Why They Were Used Together
The pairing of frankincense and myrrh is not just a biblical coincidence. In TCM, combining the two resins into a single prescription is standard practice, with centuries of clinical observation suggesting the combination outperforms either resin used alone. Several well-known Chinese formulations rely on the pair. One, used to treat breast conditions, combines them for their combined anti-swelling properties. Another formula targets arthritis and other chronic inflammatory diseases. The most famous, a traditional anticancer prescription, includes both resins and has been used in Chinese clinical practice against breast, gastric, and liver cancers.

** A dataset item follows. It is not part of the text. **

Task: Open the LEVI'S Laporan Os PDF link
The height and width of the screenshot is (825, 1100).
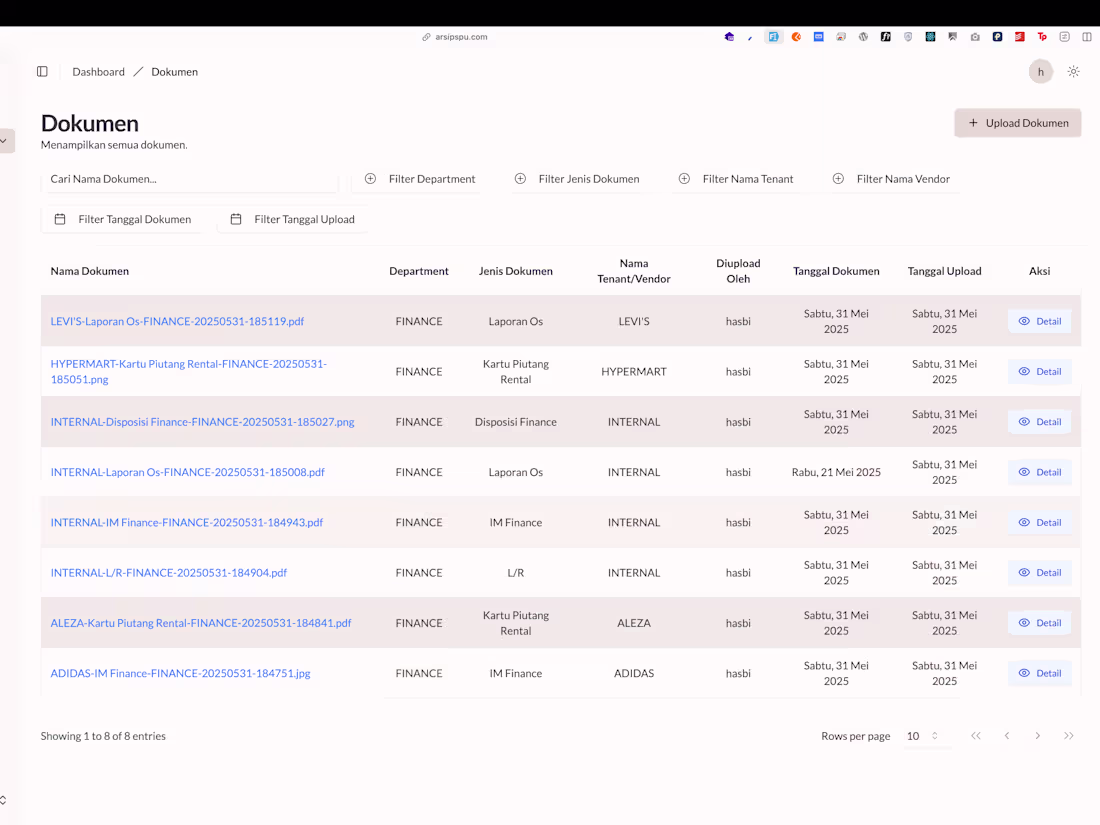Action: 177,321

The logic behind the pairing may come down to complementary chemistry. Frankincense primarily reduces inflammation by blocking enzyme activity, while myrrh activates opioid receptors to dull pain directly. Together, they address both the underlying inflammation and the pain it causes.
Safety Profile Today
Myrrh has been on the FDA’s “generally recognized as safe” (GRAS) list since 1992, approved as a food additive. The Council of Europe also includes it on its approved plant list. Toxicity screening of myrrh’s individual bioactive compounds shows that most are predicted to be inactive for liver toxicity, carcinogenicity, and mutagenicity. A few compounds flagged as potentially immunogenic or carcinogenic in computational models, but these are minor constituents of the whole resin. Frankincense similarly has a long safety record in traditional use, though concentrated extracts and supplements vary widely in quality and dosage, making standardization an ongoing challenge.